🗓 Publicado em 17/03/2026
✍️ Por Pe. José Vidalvino
📘 Psicoterapeuta E Criador Do Método Da Cura Da Criança Interior

Introdução
Uma das verdades mais profundas da fé cristã é que Deus é amor. Essa afirmação, simples e ao mesmo tempo tão profunda, revela o coração da mensagem cristã. Falar de Deus é falar de amor, pois tudo aquilo que Ele faz nasce dessa realidade. Não se trata apenas de uma característica de Deus, mas da sua própria essência. Deus não apenas ama: Ele é amor.
Diante dessa verdade, surge um convite muito claro para todos aqueles que desejam viver a fé de forma autêntica: permanecer no amor. A vida cristã não se resume a cumprir regras ou seguir apenas práticas religiosas. No centro da experiência cristã está a certeza de que somos amados por Deus e chamados a viver nesse amor todos os dias.

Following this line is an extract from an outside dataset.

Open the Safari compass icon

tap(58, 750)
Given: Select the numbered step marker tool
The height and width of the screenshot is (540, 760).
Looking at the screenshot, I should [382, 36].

No entanto, muitas vezes essa realidade não é facilmente compreendida. Algumas pessoas acreditam que precisam conquistar o amor de Deus através de boas obras, sacrifícios ou comportamentos perfeitos. Outras vivem com medo de perder esse amor quando falham ou cometem erros. Esses pensamentos acabam criando uma relação com Deus baseada na insegurança e na culpa.
A mensagem do Evangelho, porém, revela algo muito diferente. O amor de Deus não precisa ser conquistado, porque ele já nos foi dado gratuitamente. Ele não depende das nossas perfeições ou méritos, mas nasce do fato de que somos filhos e filhas amados.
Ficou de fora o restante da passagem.